Language to CFG

Question

I have the following exercise. I have to create a CFG from the following language:

M = {a^m b^n| 2m > n > m}

Currently I have:

S -> aaSbbb

A -> aaA

B -> bbbB 

Im not sure if this is correct. Also how do I apply limit so that 2m > n still holds instead of just n > m where n can just be any number as long as it is bigger than m

Answer 1

The $A$ and $B$ rules would make it possible to increase either $m$ or $n$ without increasing the other. For example, if you had a string with an $A$ in it, then rule $A \to aaA$ would let you make as many '$a$'s as you wanted without regard to how many '$b$'s get produced by any other applications of the rules.

On the other hand I don't see how either of the rules for $A$ or $B$ could ever get invoked. (You start with just $S$, right?)

In order to prevent runaway production of either '$a$'s or '$b$'s, there is a very limited choice of where in the string you can allow a rule to be invoked that produces either '$a$'s or '$b$'s.

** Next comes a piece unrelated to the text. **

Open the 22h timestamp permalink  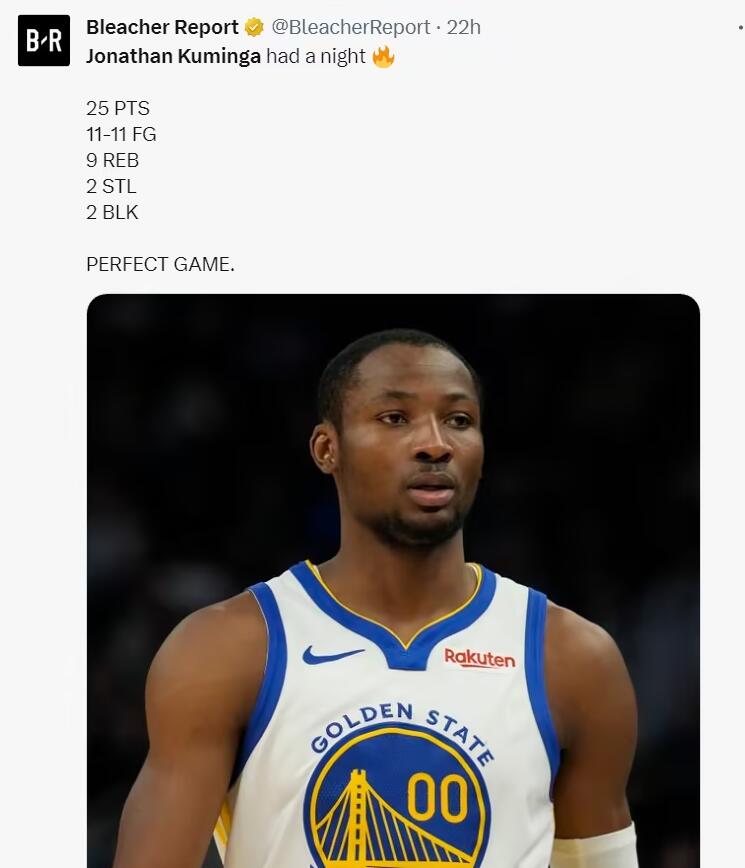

Below is a graph that shows how many '$a$'s a string has (the number on the bottom row) and how many '$b$'s it has (the number in the left column). For each combination of '$a$'s and '$b$'s, there is a $*$ if the string is a member of your language. I have only taken this up to $m=5$ but you can extend the table to the right and upward.

\begin{matrix} 9 & & & &* \\ 8 & & & &* \\ 7 & & &*&*\\ 6 & & &*&*\\ 5 & &*&*\\ 4 & &*\\ 3 &*\\ &2&3&4&5 \end{matrix}

You have identified a rule $S \to aaSbbb$ that produces the shortest possible string in the language-- or at least it almost does that, because there's still an $S$ in that string, and you have no way to eliminate $S$. All you can do is keep on applying that rule and producing more '$a$'s and '$b$'s with a new $S$ in the middle.

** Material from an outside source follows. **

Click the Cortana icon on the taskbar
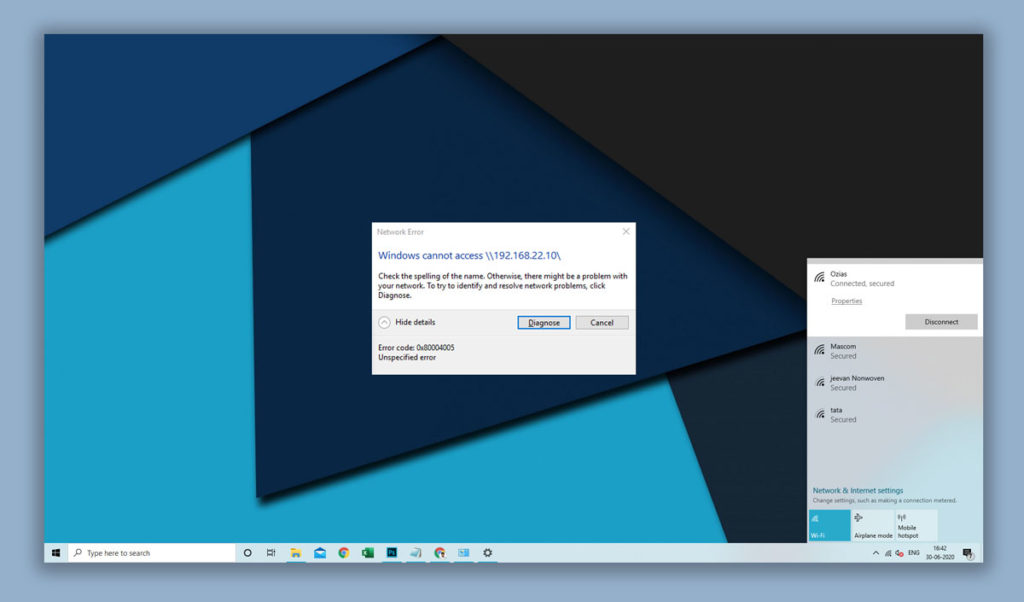The width and height of the screenshot is (1024, 602). pyautogui.click(x=246, y=552)
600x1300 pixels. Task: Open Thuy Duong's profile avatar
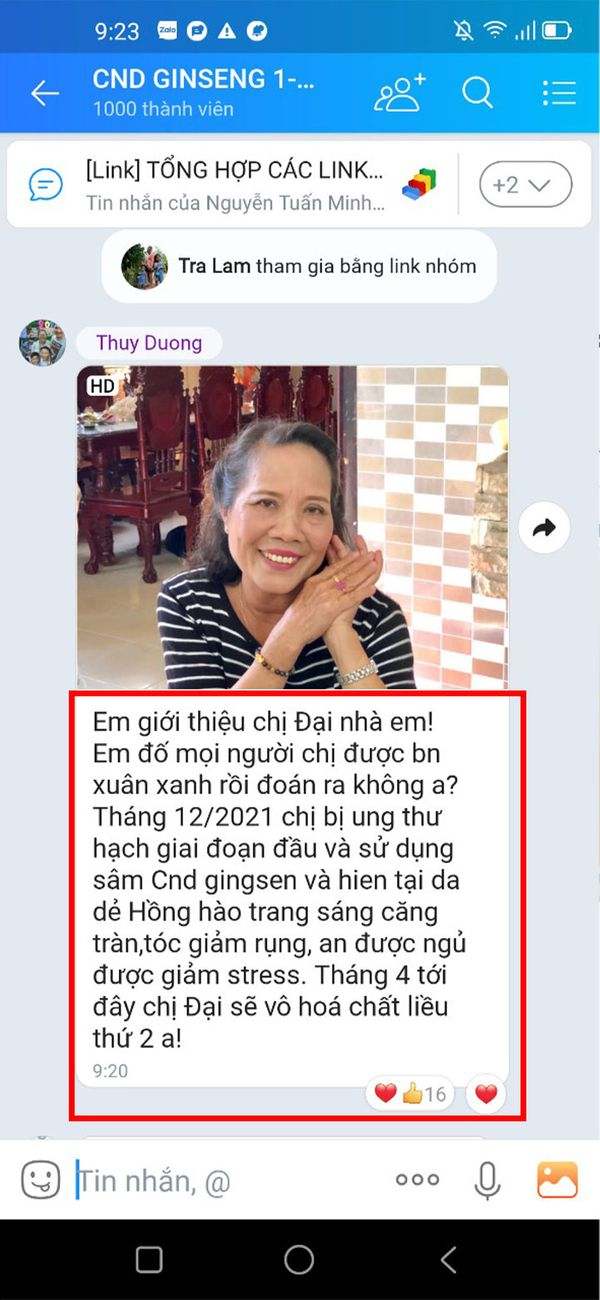click(x=42, y=343)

At some point you need a rule with $S$ on the left and without $S$ on the right. Also, you need at least one rule that has only '$a$'s and '$b$'s on the right (possibly the empty string). Otherwise you'll never reach a point where you have a string with only '$a$'s and '$b$'s in it and can stop applying rules. Of course, these could be the same rule.

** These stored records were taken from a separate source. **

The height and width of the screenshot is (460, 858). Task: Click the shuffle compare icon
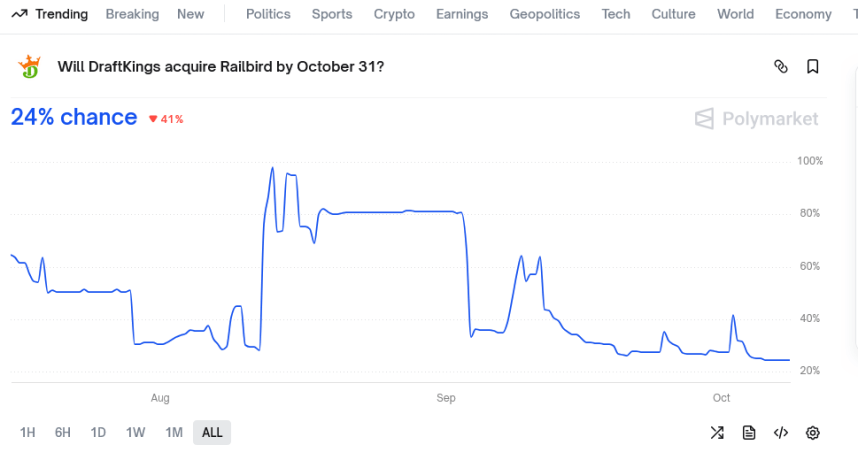717,433
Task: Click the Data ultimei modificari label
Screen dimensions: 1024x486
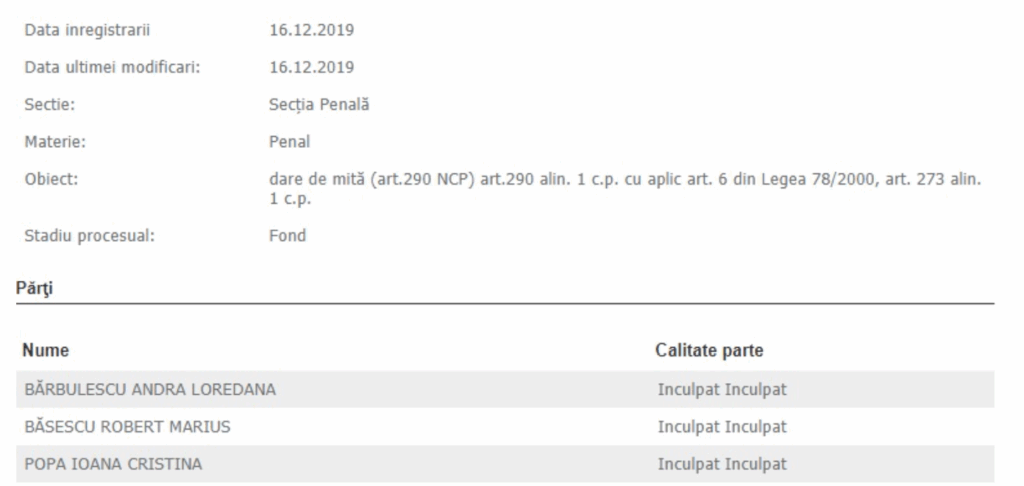Action: [112, 67]
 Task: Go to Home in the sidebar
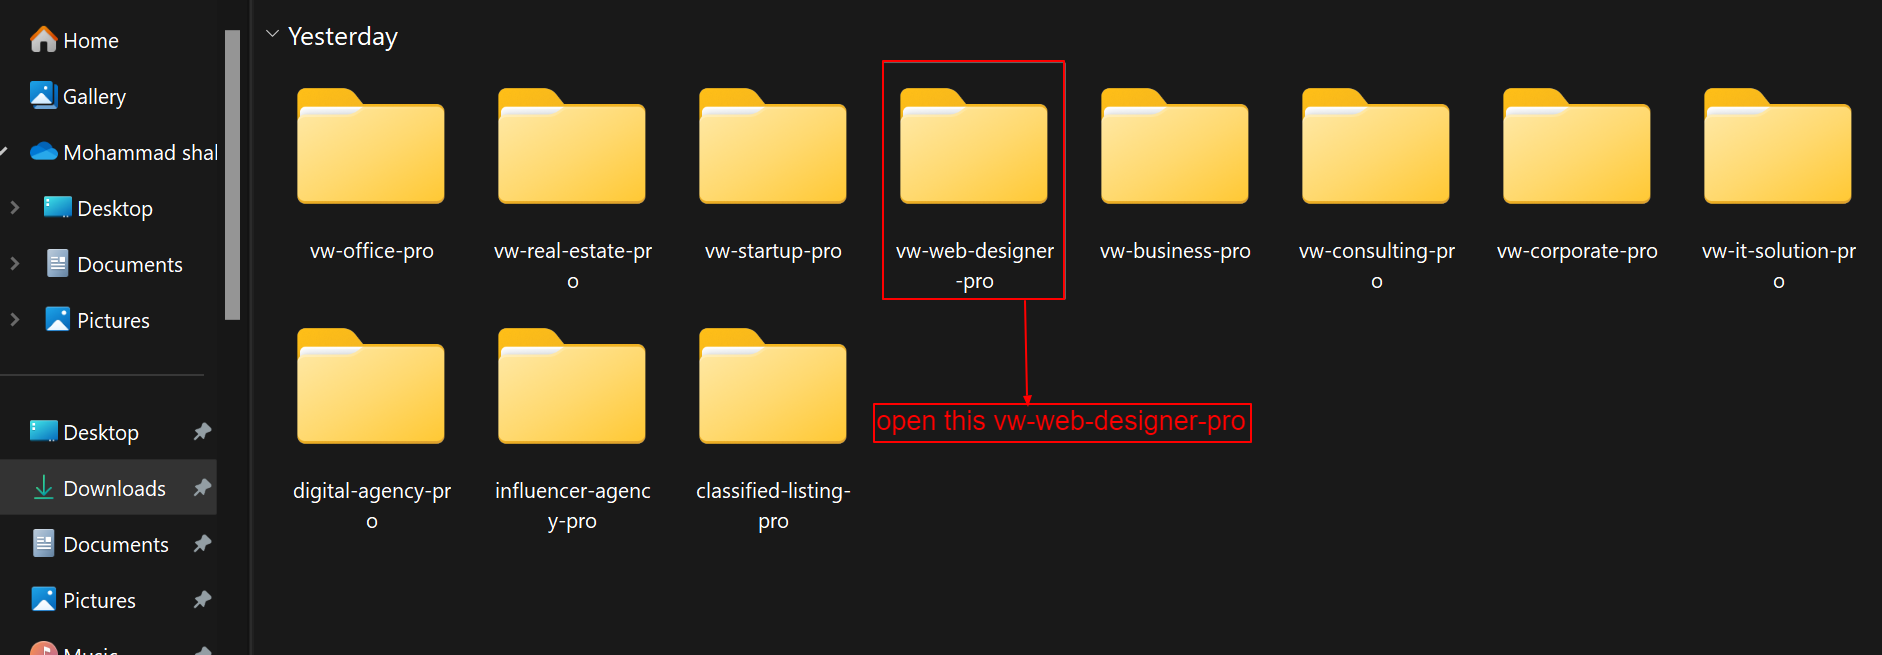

So you want to be able to get to the count $m=2,n=3$ and stop there. You also want to be able to get to any of the other strings represented in the graph (and stop there).

You have a couple of choices about how to do this. You can make sure you produce at least two '$a$'s and three '$b$'s, and then have additional rules that let you insert additional '$a$'s and '$b$'s (while staying inside the "legal" area of the graph) or stopping. Or you could produce all the "additional" '$a$'s and '$b$'s first and then insert $aabbb$ in the middle. Or you could allow some combination of the two procedures, but it seems to me a simpler set of rules is better.

Answer 2

You can create a production for the upper bound by

$U\rightarrow ab^2 | aUb^2$

Then your valid strings are

$S \rightarrow aUb | aSb$

To see that this generates the grammar note that if $S = a^mb^{m+k}$ where $0\lt k\lt m$ then $S = a^{m-k}a^kb^{2k}b^{m-k}$.